■ Podany tekst:

Żołnierz Wojska Polskiego z Pomiechówka proszący o zachowanie anonimowości dwa lata temu przyjechał do Szczawina Kościelnego na zaproszenie organizatorów pikniku charytatywnego, aby wziąć udział w pokazie wojskowym. Żołnierz ubrany w mundur polowy wjechał samochodem służbowym do Szczawina i zapytał przypadkowo spotkaną dziewczynkę o drogę na stadion, ponieważ to tam miała odbyć się impreza. Tymczasem napotkana dziewczynka uciekła. Żołnierz w tym samym czasie rozmawiał ze znajomą przez telefon i zażartował, że w Szczawinie boją się wojska. Później dopytał o stadion przechodzącego obok mężczyzny i ruszył we wskazaną drogę do celu.

■ Fragmenty wykazu:
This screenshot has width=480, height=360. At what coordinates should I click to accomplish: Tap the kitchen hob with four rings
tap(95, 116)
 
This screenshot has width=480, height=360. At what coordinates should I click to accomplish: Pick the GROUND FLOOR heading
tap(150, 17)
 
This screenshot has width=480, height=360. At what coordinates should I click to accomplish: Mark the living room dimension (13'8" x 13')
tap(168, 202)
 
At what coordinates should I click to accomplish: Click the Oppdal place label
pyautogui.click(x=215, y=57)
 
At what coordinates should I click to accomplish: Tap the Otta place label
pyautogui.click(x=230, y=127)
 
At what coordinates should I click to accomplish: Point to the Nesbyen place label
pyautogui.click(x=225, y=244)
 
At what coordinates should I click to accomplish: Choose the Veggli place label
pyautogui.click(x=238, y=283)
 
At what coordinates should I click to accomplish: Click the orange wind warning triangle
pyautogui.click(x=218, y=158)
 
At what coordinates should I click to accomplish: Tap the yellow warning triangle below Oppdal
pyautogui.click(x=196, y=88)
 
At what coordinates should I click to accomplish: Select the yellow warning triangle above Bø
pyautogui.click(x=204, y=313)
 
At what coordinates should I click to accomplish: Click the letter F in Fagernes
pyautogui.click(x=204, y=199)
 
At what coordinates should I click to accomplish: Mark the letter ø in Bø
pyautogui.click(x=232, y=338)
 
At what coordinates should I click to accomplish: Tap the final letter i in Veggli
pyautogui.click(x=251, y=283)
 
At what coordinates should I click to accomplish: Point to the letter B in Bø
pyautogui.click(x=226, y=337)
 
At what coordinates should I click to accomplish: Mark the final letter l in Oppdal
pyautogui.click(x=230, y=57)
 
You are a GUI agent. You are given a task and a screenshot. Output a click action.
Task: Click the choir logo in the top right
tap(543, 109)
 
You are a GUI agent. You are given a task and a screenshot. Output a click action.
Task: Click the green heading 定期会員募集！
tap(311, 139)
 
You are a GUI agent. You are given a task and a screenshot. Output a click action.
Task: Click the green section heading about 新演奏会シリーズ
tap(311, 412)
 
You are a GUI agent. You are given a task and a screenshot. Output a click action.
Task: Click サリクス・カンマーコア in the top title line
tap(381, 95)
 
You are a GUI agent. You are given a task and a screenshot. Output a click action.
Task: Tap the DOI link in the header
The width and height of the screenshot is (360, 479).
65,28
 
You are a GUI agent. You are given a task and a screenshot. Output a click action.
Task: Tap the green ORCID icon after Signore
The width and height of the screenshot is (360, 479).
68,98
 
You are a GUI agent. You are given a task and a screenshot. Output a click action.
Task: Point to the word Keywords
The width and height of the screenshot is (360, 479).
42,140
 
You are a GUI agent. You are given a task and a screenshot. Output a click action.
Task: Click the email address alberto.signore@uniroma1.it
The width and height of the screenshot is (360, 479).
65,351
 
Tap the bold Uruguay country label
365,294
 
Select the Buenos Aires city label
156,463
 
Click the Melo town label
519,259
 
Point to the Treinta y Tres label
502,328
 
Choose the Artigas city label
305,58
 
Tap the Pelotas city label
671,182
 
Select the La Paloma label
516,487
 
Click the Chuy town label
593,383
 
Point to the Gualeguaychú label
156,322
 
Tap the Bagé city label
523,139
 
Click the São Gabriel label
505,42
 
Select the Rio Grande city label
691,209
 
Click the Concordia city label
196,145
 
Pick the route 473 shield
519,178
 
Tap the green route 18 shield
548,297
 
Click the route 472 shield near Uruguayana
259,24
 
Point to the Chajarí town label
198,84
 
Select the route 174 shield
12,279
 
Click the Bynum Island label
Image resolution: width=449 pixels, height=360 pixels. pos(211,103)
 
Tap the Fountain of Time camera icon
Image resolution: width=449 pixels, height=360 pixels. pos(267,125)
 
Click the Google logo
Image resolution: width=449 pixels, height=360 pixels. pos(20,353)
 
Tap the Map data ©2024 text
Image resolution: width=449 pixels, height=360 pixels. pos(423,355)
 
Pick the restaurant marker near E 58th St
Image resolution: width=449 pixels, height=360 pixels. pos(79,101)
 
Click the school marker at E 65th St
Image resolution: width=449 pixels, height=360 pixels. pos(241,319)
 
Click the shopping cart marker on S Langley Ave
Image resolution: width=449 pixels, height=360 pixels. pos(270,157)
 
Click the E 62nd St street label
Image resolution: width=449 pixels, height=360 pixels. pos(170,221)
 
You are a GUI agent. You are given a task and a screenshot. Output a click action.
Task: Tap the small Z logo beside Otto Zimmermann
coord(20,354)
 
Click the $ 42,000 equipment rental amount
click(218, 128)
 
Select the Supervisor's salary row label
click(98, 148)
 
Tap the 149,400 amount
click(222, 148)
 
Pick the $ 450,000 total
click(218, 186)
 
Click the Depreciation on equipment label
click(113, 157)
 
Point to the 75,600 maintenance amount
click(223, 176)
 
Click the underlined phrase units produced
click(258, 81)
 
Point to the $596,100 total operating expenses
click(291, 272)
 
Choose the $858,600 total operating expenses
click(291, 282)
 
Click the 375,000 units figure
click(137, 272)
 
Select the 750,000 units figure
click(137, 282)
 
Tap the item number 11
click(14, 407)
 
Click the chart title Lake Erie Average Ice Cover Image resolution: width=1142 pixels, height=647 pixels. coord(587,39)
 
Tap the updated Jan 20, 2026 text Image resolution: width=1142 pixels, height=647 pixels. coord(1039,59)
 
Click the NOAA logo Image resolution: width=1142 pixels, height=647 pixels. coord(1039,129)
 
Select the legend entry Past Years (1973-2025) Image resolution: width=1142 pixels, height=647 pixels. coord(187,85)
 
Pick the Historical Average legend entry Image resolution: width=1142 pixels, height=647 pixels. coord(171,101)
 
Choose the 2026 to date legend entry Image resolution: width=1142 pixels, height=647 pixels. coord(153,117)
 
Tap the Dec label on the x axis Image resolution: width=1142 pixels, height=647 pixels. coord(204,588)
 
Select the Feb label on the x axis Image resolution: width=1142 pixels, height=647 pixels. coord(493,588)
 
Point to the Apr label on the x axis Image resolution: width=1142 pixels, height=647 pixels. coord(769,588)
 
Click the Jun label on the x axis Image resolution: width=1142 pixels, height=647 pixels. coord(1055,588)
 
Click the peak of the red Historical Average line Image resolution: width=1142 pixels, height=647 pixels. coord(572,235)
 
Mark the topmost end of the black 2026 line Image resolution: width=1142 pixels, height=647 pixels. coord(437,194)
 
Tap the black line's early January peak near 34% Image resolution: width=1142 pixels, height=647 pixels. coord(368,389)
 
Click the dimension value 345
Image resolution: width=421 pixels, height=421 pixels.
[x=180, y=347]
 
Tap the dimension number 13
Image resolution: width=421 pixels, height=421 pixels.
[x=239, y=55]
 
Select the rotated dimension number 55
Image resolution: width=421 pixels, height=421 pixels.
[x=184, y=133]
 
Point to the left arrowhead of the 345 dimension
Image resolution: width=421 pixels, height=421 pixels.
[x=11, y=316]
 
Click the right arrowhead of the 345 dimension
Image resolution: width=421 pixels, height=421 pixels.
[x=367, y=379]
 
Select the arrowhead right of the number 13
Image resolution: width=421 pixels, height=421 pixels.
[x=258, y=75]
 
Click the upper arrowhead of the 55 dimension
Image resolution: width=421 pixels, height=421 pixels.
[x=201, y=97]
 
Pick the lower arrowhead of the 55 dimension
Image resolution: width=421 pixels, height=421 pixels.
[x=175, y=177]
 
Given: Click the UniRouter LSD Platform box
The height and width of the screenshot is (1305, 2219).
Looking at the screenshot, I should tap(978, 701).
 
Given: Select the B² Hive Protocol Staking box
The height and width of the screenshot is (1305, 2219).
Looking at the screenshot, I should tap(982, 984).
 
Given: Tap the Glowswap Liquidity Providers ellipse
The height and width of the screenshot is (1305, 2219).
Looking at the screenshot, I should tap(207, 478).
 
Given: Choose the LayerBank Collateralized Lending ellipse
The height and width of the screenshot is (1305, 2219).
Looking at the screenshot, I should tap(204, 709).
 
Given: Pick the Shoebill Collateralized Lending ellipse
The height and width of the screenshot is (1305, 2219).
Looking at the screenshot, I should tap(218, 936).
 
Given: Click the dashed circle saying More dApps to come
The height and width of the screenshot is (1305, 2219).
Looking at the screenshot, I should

■ Zadania:
1 > Dlaczego żołnierz w tekście o żołnierzu z Pomiechówka pytał dziewczynkę akurat o drogę na stadion? Odpowiedz w jednym do trzech zdań.
2 > Odpowiedz krótko na pytania do tekstu o żołnierzu z Pomiechówka:
(a) W co był ubrany żołnierz, gdy wjechał do Szczawina?
(b) Z kim rozmawiał przez telefon, gdy dziewczynka uciekła?
(c) Kogo później zapytał o stadion?
3 > Dopisz dalszą część tekstu o żołnierzu z Pomiechówka, zaczynając od miejsca, w którym tekst się kończy.
Wykaz pochodzi z innego źródła niż tekst.

■ Odpowiedzi:
1 > Na stadionie miała się odbyć impreza, czyli piknik charytatywny. Żołnierz przyjechał na nią na zaproszenie organizatorów, aby wziąć udział w pokazie wojskowym.

2 >
(a) W mundur polowy.
(b) Ze znajomą.
(c) Przechodzącego obok mężczyznę.

3 >
- Drogę zajechał mi samochód osobowy volvo. Ponieważ miałem przy sobie cenne rzeczy jak choćby dwie jednostki broni pomyślałem, że to jest napad, Wyskoczył chłopak z tego samochodu i pyta mnie dlaczego chciałem porwać jego siostrę. Dla mnie to była abstrakcja – mówi żołnierz. Przypomnijmy, że podczas całego tego zajścia żołnierz rozmawiał przez telefon ze swoją znajomą i jak się później okazało, ta kobieta jak również odszukany mężczyzna, którego wcześniej żołnierz dopytywał o drogę byli kluczowymi świadkami w sprawie, którą najpierw zajęła się Policja, później Prokuratura, a na koniec Żandarmeria Wojskowa.
- Na początku zostałem przesłuchany w mojej miejscowej Komendzie Policji. Później Prokuratura na Ursynowie w Warszawie przedstawiła mi zarzut próby uprowadzenia dziewczynki. Na końcu zostałem uniewinniony przez Wojskowy Sąd Garnizonowy w Warszawie – mówi wojskowy.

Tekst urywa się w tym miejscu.